Dali maintained for a large part of his life that no affair occurred between him and Lorca, but confessions towards the end of his life have opened speculation into the full extent of the relationship. Goslett’s screenplay never sees the relationship consummated because of Dali’s aversion to sexual contact. Instead, in a brutally intense scene, Lorca has sex with Magdalena, a young woman also making her name in this artistic clique as a journalist who is infatuated with the oblivious Lorca. Meanwhile Dali looks on the scene, initiating his now infamous voyeurism for the bedroom antics of others. This becomes the turning point of the film. “I think that scene is a turning point because it is a consummation on one level of Federico and Salvador’s relationship; that’s as close as they’ll ever get to making love, and it’s a travesty. It’s kind of abusive.” Beyond this point Dali develops his eccentricities to the extreme, and engages in a flurry of insane creativity. “At that time, he made a number of paintings that were fiercely honest, soul-bearing, self-critical, and almost masochistic. And I would say it was his best work, his most honest work.” Lorca’s relationship with Magdalena completes the second triangle of the piece, and provides a refreshingly open antidote to the subversive manipulations of Dali and Lorca’s homoerotic encounters.

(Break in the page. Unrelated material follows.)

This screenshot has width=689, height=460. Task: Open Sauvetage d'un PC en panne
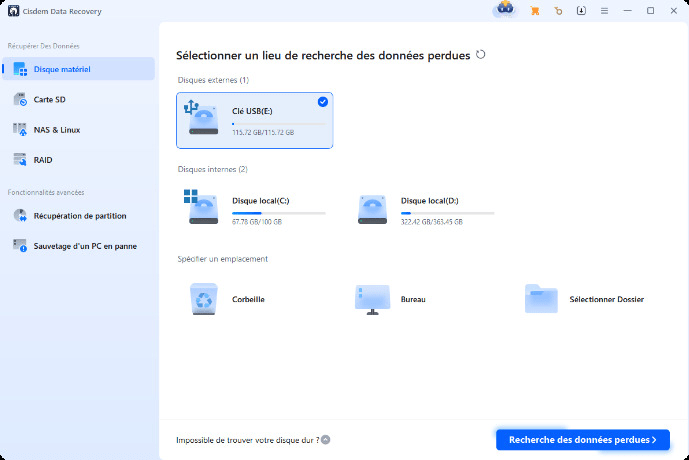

Brian Sewell famously described his experiences of Dali as “engaging others in orgies of uninhibited sexual congregation, heterosexual, homosexual and both in combination, while he watched, fully clothed, the voyeur fumbling in his trousers.” Eyewitness accounts such as these, combined with Dali’s own references in later life, ensure that there is ammunition for such graphic scenes. None-the-less, Morrison and Goslett have still chosen to depict private scenes, enabling a degree of speculation and poetic license and in this manner the film hovers between myth and reality, “that was an ongoing discussion as the screenplay developed. Obviously there’s a lot that can’t be known about the details or the relationship, but the broad brush of what happened is as true as we can get it, in terms of interviews given with Dali towards the end of his life and testimonies of people who knew them both.”

These fluctuations between myth and reality are somewhat mirrored by Dali’s cultivation of celebrity for himself to the point where his caprices, calculated or otherwise, came to overshadow his undeniable talent. Dali became the first true celebrity artist, living as the art as much as living for the art in a manner that continues to dominate contemporary art today. An acclaimed poet in his own right, Lorca naturally emerges as the film’s focal point, the character who elicits the audience’s sympathy in contrast to the callous, materialistic, and infamously cowardly Dali. Morrison echoes this sentiment, “Lorca stayed close to Spain, his people, the countryside, his religion in his own kind of way. That’s why he’s so revered. For me a lot of Dali’s later art leaves me cold, because I felt that he lost touch with a part of himself. It’s incredibly clever, you have to admire it, but it hasn’t got the depth and the passion of some of those earlier pictures.”

Goslett describes the film: “It’s about the choice between genius and love” and Morrison recognises the dramatic tendencies of such a dichotomy. He comments: “It’s not a choice between creativity and love, it’s a choice between manufacturing yourself as a public genius, as a public creation. In that sense, both Dali and the film are very contemporary, a lot of the art world now is concerned about celebrity, how do you make yourself a celebrity and what does that mean, what value does that add to your art?” These questions dominate our attitudes today and make Little Ashes as much about ourselves as about the central figures involved.

Little Ashes was released in UK cinemas on 24 April 2009. www.littleashes-themovie.com.